-- The data follows --

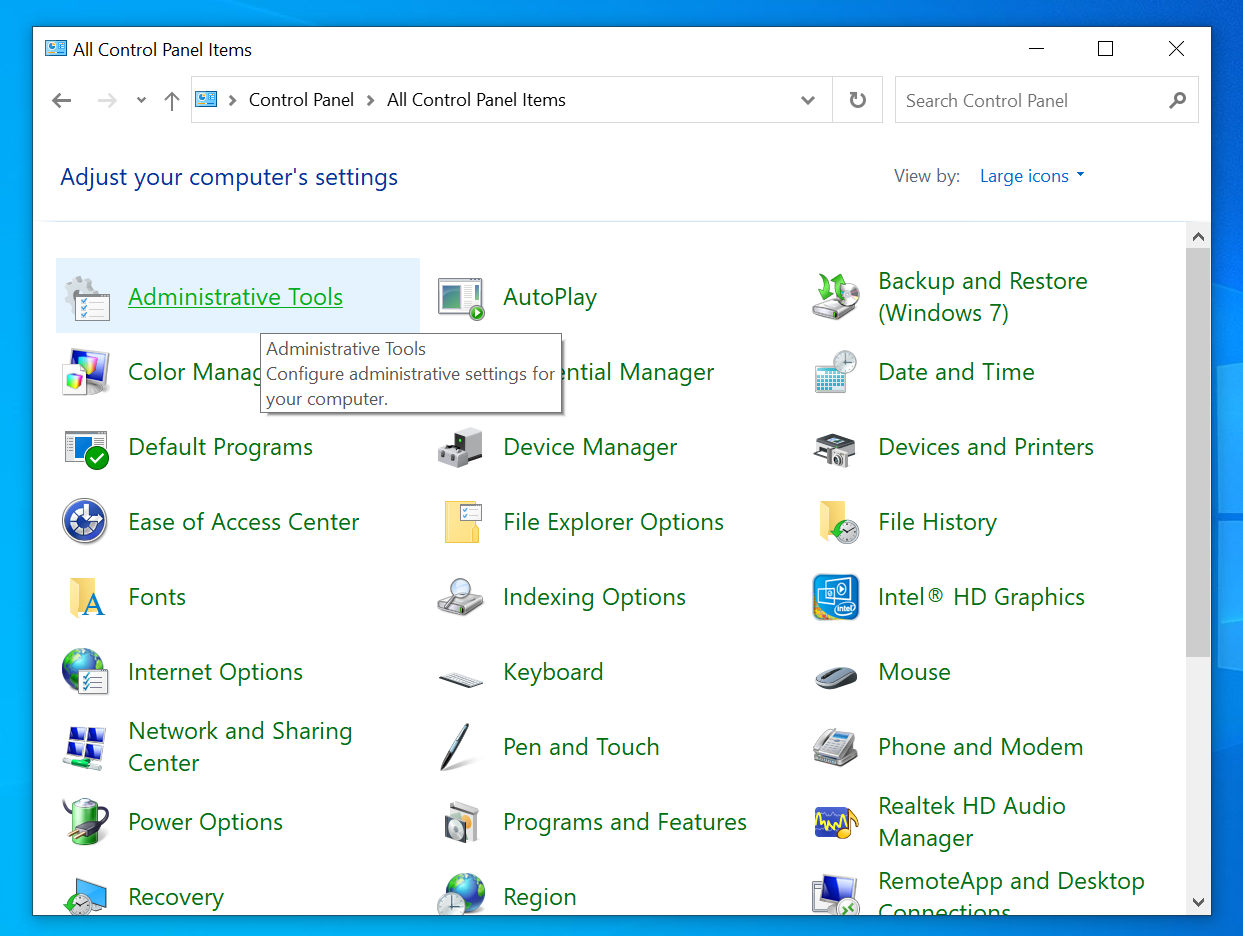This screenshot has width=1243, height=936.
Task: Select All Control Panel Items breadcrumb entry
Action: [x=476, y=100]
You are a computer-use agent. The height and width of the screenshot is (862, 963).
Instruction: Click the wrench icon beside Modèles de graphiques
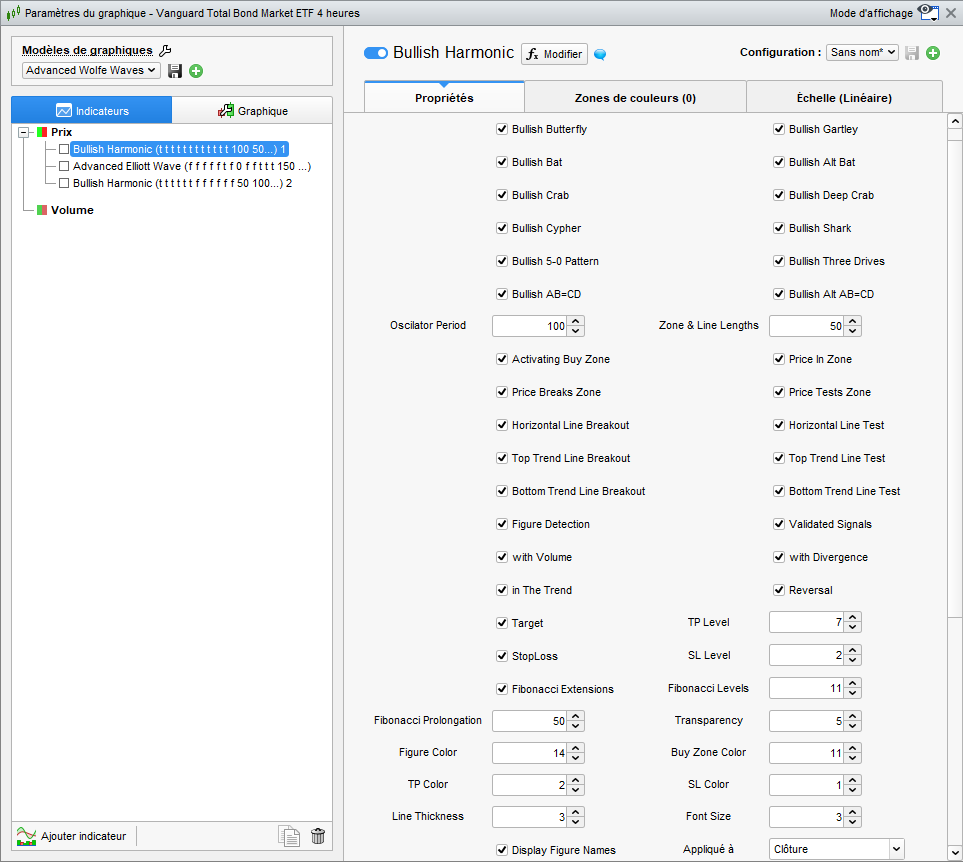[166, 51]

-- The data concluded --

What is needed is an exact copy of the lines from the one containing "Instruction: Click the" through the last line of the records, with every picture left out.

Instruction: Click the wrench icon beside Modèles de graphiques
[166, 51]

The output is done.